In order for this function to succeed, a plugin's configuration must explicitly declare a permission grant for the prefix of the key being requested. This function will panic, terminating the plugin's execution, if permission has not been granted.
set_remote_ttl
Arguments:
  • key - The key name corresponding to the state value.
  • ttl - The time-to-live for the value in seconds.
Sets an expiration on a named value in Redis.
In order for this function to succeed, a plugin's configuration must explicitly declare a permission grant for the prefix of the key being requested. This function will panic, terminating the plugin's execution, if permission has not been granted.
increment_rate_limit
Arguments:
  • key - The key name corresponding to the state value.
  • delta - The amount to increase the counter by.
  • window - How long each period should be in seconds.
Returns: Rate
Increments a rate limit, returning the number of attempts so far and the expiration time.
The rate limiter is a counter over a period of time. At the end of the period, it will expire, beginning a new period. Window periods should be set to the longest amount of time that a client should be locked out for. The plugin is responsible for performing all rate-limiting logic with the counter value it receives. Rate-limiting expirations will happen automatically, there is no need to manage them via set_remote_ttl.

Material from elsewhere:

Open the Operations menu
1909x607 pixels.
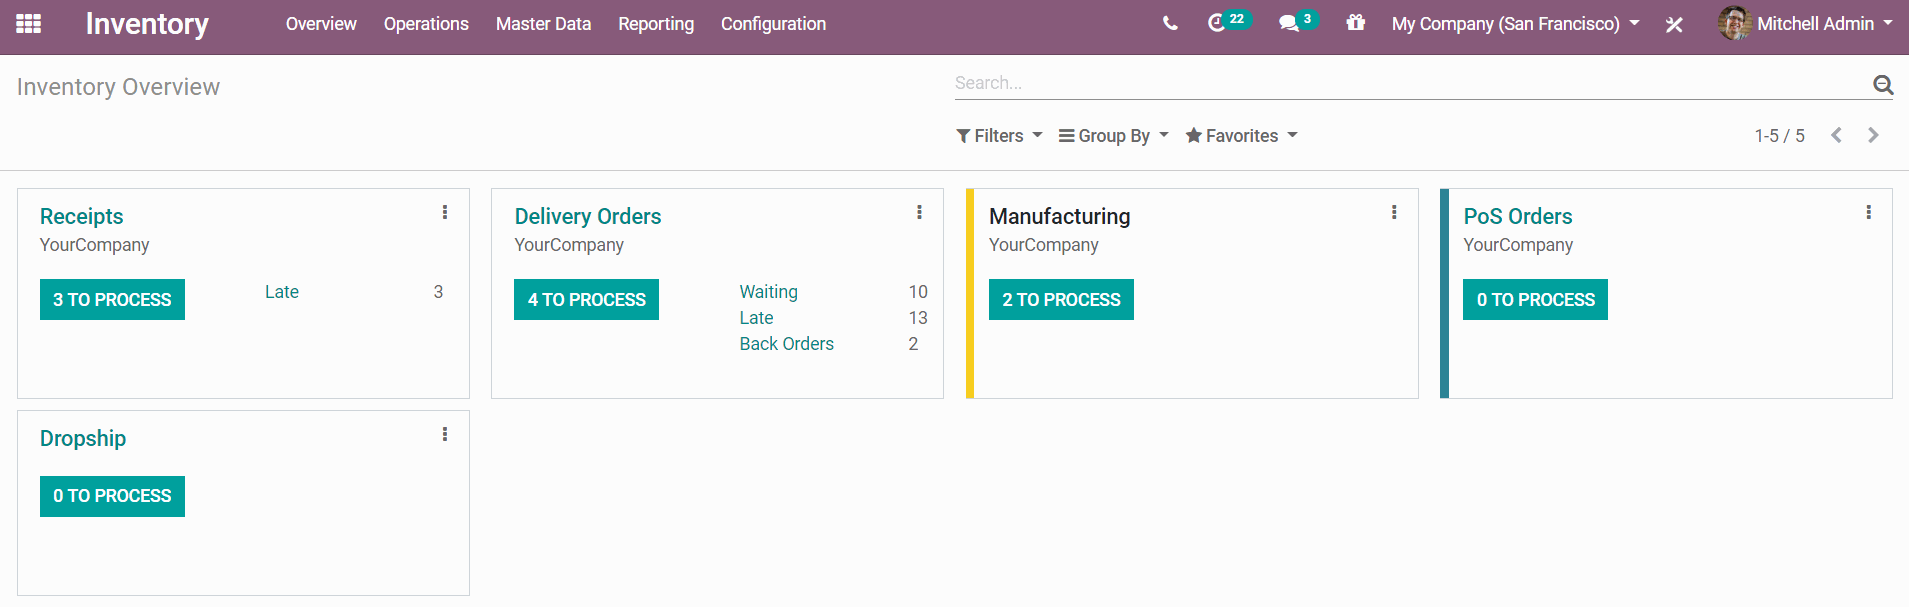(426, 24)
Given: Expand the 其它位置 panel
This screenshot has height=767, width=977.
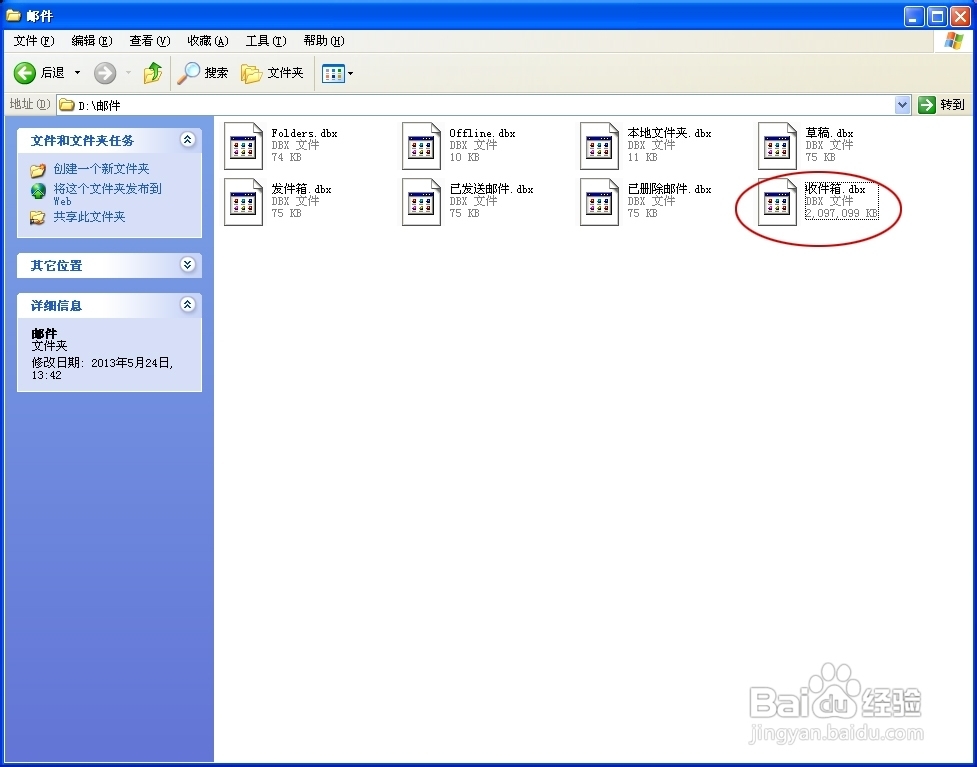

In order for this function to succeed, a plugin's configuration must explicitly declare a permission grant for the prefix of the key being requested. This function will panic, terminating the plugin's execution, if permission has not been granted.
check_rate_limit
Arguments:
  • key - The key name corresponding to the state value.
Returns: Rate
Checks a rate limit, returning the number of attempts so far and the expiration time.
In order for this function to succeed, a plugin's configuration must explicitly declare a permission grant for the prefix of the key being requested. This function will panic, terminating the plugin's execution, if permission has not been granted.
increment_breaker
Arguments:
  • key - The key name corresponding to the state value.
  • delta - The amount to increase the success or failure counter by.
  • window - How long each period should be in seconds.
Returns: Breaker
Increments a circuit breaker, returning the generation count, success count, failure count, consecutive success count, consecutive failure count, and expiration time.
The plugin is responsible for performing all circuit-breaking logic with the counter values it receives. The host environment does as little as possible to maximize how much control the plugin has over the behavior of the breaker. Circuit breaker expirations will happen automatically, there is no need to manage them via set_remote_ttl.
In order for this function to succeed, a plugin's configuration must explicitly declare a permission grant for the prefix of the key being requested. This function will panic, terminating the plugin's execution, if permission has not been granted.
check_breaker
Arguments:
  • key - The key name corresponding to the state value.
Returns: Breaker
Checks a circuit breaker, returning the generation count, success count, failure count, consecutive success count, consecutive failure count, and expiration time.
In order for this function to succeed, a plugin's configuration must explicitly declare a permission grant for the prefix of the key being requested. This function will panic, terminating the plugin's execution, if permission has not been granted.